With that, all that remained was to sling all the dirty plates in a bag, in the back of the 80 inch, make sure the fire was safe and slither up the muddy track out of the woods. As I drove the 50 miles back to Leicester with the roof off under a star studded, moon less, sky I had plenty of time to reflect on the occasion. With the benefit of hindsight, we should have initially piled more wood onto the fire to produce a really deep bed of hot embers. It would take about two hours to get the fire just right to cook all the food I had planned, plus the cooking time.

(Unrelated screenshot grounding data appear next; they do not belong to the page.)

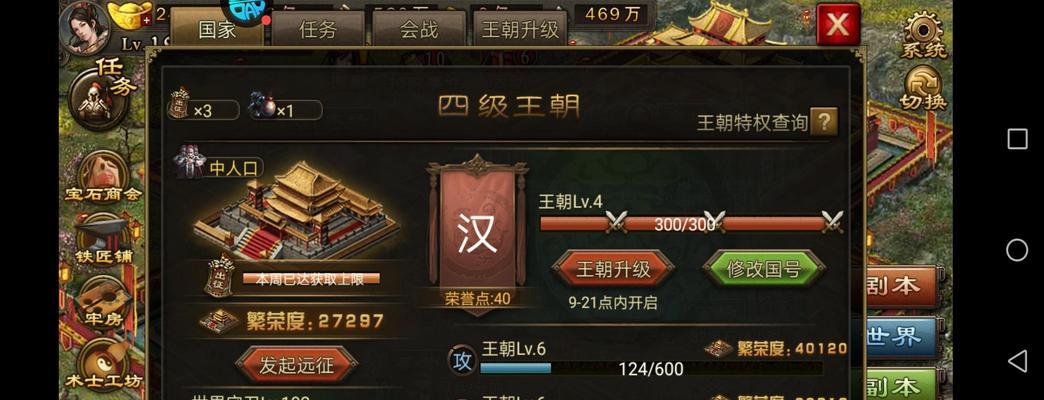Select the 王朝升级 tab at top

coord(520,29)
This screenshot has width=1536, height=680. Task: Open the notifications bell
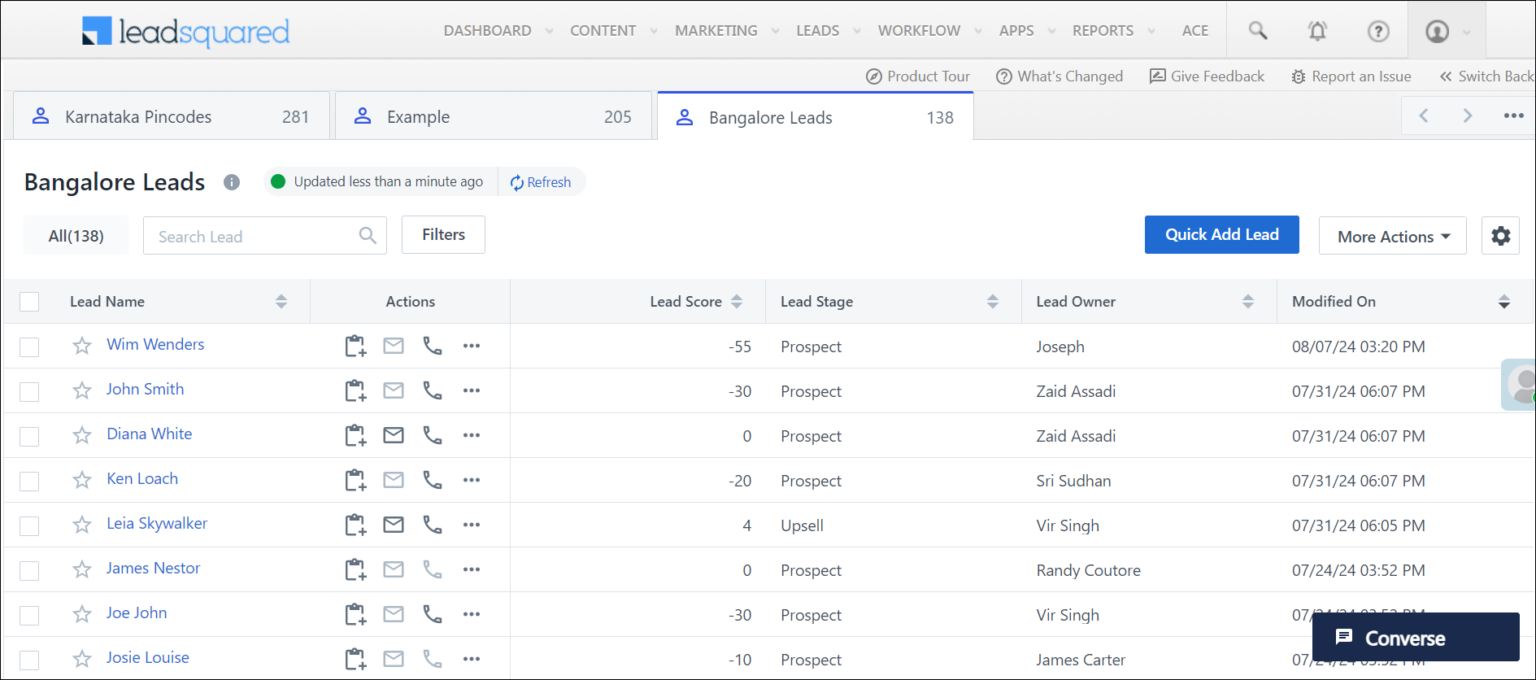1317,30

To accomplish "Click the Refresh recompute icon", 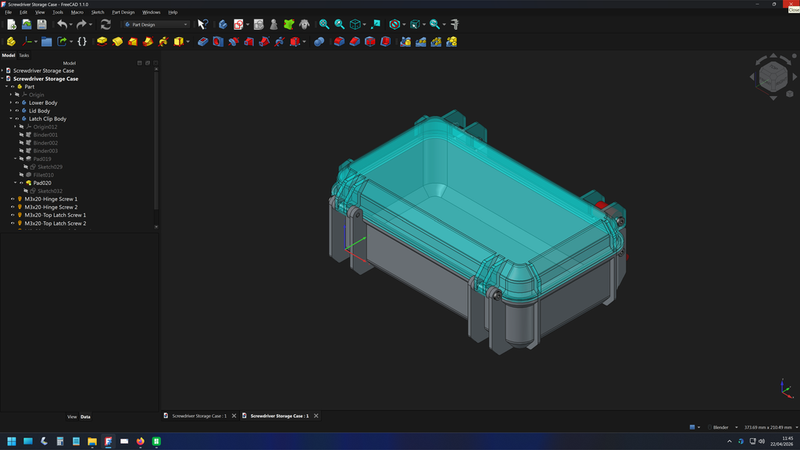I will (105, 24).
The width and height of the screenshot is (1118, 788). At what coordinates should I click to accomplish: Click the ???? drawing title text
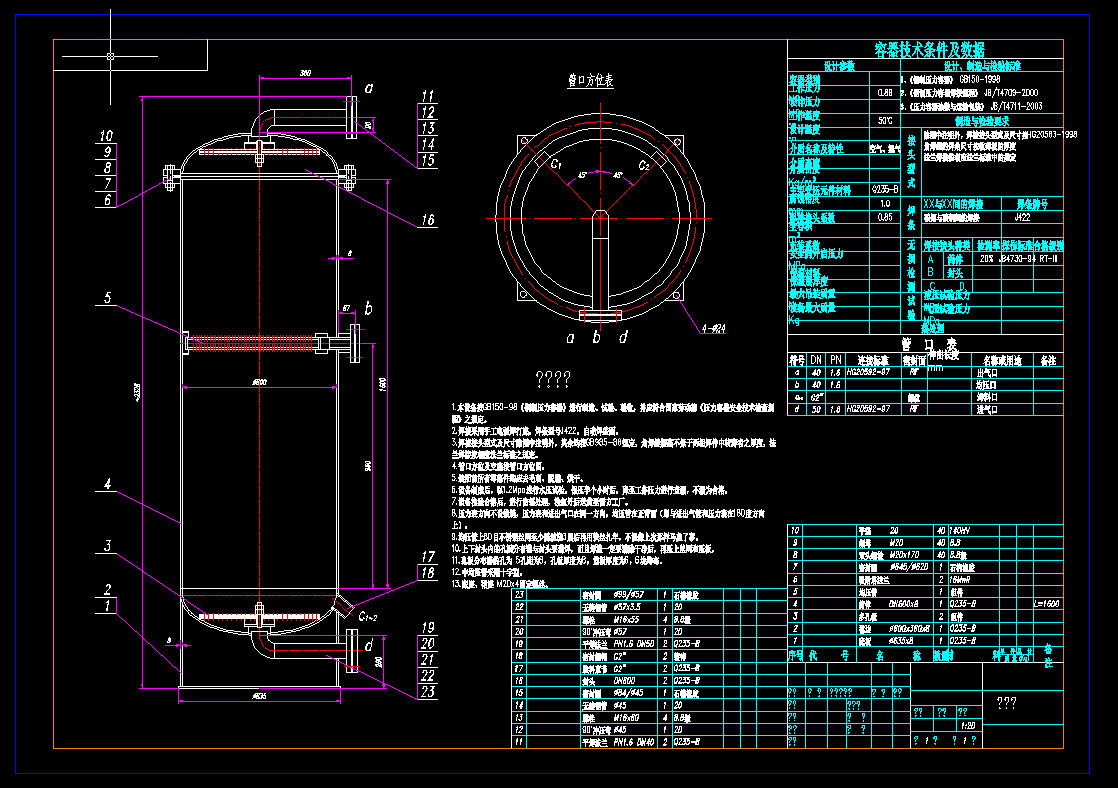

Despite this we had enjoyed really good food in an evocative setting and whilst it was a more refined menu than our caveman ancestors would have enjoyed, the campfire banter, huffing and puffing was probably very similar.





Equipment List:
Old saucepan (it will get very black!)
Sharp knife
Foil
Kitchen towels
Washing up liquid
Fire lighters
matches
winch gloves
newspaper
chopping board
cutlery
wine glasses
plates
corkscrew
cocktail sticks


Food
1 x Monkfish tail (scallops make an excellent alternative)
1 x pack of prosciutto (bacon would do)
1 x pack of rocket
Olive oil
Salt & pepper.
Red, green and yellow peppers.
Chicken breasts
Garlic cheese spread
Lemon
Ample white wine.
Sweet potatoes.

Shortcuts and compromises.

It is easier to prepare all the food at home in a kitchen, wrap in in the foil and label it, as it all looks the same in foil!
Transport it all in a cool box with the chilled wine.
Microwave the baked potatoes at home so they just need re heating.
If you can’t light a real fire try lighting one in an old free standing barbecue. It will be smaller, but okay for a one course meal.
Charcoal would do instead of wood.
Take care not to over cook the food. You can always bung it back on again if it’s not fully cooked.
Please be sensible about where you light a fire.
Don’t use petrol to help it along. It explodes!